A few groans went up around the room. Mary raised her hand. “Everyone is saying Tommy Prichard killed Heather, Mr. Gardner,” she said, dark eyes solemn. “Do you think he did it?”
“No. No, I don’t think so, Mary.”
“Then who…?”
A few more hands shot up. “I don’t know. Please…” He smiled weakly. “Just get on with your assignment.”
A whisper of doubt in his mind. Was it possible he was wrong about Tommy and the others were right?
No. He didn’t believe that. Deep down he was certain that the man who went to Heather’s room that night, posing as a doctor, had murdered her. And even though she didn’t want to admit it, he was pretty sure that Nurse Janet Lewis believed it too.
Twenty-Two
Rachael ventured farther along the beach that morning than she had in years, scaling the same mossy, slippery rocks she had climbed as a girl. Along the stretches of hard sand, her long legs took on a rhythmic stride that gave her a pleasant sensation of flying.
She was growing stronger every day, both in body and mind. She could feel it. Although there were times when it was all she could do to put one foot ahead of the other, she’d learned that if she pushed herself through those times, the darkness would lift.
As it did now. The cry of gulls, the occasional call of a loon accompanied her on her journey. Tension soon ebbed from her body as if borne away on the waves that rushed the shore.
She’d been running for a good half-hour when she spotted a brown harbor seal seadogs they called him when she was a kidlounging on the beach in the morning sun. She slowed her pace, stopped.
She approached the seal cautiously, not wanting to frighten it. Looking into those moist black eyes, the seal looking into hers, she felt a profound connection with the creature. A brief connection, but one as real as the salty breezes that now cooled her skin. A primal communion, ancient as the earth itself.

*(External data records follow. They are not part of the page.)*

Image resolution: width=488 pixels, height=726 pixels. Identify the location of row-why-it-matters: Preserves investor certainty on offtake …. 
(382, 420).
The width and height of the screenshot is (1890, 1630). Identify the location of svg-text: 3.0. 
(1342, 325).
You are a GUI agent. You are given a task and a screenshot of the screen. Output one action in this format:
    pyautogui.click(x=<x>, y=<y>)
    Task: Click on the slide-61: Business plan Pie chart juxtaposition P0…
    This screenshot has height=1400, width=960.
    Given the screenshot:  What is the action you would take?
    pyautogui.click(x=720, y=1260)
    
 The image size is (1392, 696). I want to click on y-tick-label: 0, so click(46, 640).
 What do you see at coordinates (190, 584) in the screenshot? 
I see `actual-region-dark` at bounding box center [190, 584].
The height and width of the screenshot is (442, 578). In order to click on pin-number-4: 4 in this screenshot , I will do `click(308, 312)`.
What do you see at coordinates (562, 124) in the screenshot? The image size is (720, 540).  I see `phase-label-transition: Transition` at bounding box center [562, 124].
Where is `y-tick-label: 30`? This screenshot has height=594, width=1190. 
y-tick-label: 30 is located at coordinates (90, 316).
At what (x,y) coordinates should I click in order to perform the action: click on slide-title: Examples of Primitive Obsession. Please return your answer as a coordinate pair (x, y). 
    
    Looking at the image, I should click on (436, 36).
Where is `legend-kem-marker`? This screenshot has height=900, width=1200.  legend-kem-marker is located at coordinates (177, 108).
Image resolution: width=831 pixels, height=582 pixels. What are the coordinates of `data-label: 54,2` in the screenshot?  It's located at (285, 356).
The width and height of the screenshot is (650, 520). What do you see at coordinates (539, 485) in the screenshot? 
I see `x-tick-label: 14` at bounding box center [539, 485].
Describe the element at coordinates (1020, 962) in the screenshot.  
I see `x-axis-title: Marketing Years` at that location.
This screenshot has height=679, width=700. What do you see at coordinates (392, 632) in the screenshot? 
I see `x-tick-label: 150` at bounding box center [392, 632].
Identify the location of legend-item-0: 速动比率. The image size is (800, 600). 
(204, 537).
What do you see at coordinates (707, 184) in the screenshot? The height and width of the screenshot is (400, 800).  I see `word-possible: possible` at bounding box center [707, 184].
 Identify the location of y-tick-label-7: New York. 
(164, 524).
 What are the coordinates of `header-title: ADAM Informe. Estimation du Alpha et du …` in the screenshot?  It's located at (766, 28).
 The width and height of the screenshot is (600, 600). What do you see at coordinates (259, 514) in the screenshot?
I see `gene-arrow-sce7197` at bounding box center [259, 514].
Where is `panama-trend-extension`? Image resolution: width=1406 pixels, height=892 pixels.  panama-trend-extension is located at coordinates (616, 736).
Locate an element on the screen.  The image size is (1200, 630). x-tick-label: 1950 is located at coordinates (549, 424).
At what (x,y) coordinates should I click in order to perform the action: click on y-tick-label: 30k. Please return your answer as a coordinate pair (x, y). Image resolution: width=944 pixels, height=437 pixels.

The connection broke as the seal turned away. Pushing itself forward on its flippers, the animal waddled into the bay where it became as liquid as the sea, pure grace in motion. She watched until it was a black dot on the deep blue water, and understood that she had been given a rare and special gift.
I am coming back to myself. I really am going to make it through this
.
A slender figure in a dark green running suit, white sneakers flashing in the sun, she ran with the grace of a deer. As if it were in her nature to run. Strange, he did not recall her as being particularly athletic.
He kept her in his line of vision until she disappeared behind an outcropping of jagged rock. Then he lowered the binoculars and slipped his hand into his pants’ pocket, fondled the key there. Useless since she’d had her locks changed. Not that it mattered. Soon, he would need neither key nor guise. Soon she would come to him of her own free will, her eyes all soft and loving just for him. He would forgive her transgressions.
Had Rachael run another quarter of a mile that morning, she might have been the one to find the body washed up on the rocks. As it was, a teenage boy scanning the shore with his metal detector for hidden treasures, came across it. Rachael had been headed back to the house when she heard the sirens. Within minutes, the ambulance and the police car came into view, followed by a train of traffic, including a van from the local TV station. People were running behind the cars. It seemed half the town was streaming in her direction. Rachael fell in with the curiosity seekers.
“I thought at first it was some kind of mutant starfish,” the boy was telling the reporter who was holding a microphone up to his mouth.
Noticeably shaken, he was talking fast, hands gesturing wildly. Rachael could see he was also somewhat taken with being something of a celebrity. “Then I realized it was a hand wedged in some rocks. And then I saw the body. His hair looked like seaweed. The smell was gross.” He glanced around at the crowd who was hanging on every word. “Somethin’ ate most of his face. His eyes were gone. Only hollow sockets left.”
The interviewer kept her face solemn, but her eyes held a spark of glee at these lovely graphic details. Rachael got a whiff of the odor the boy was talking about and backed away, stomach churning.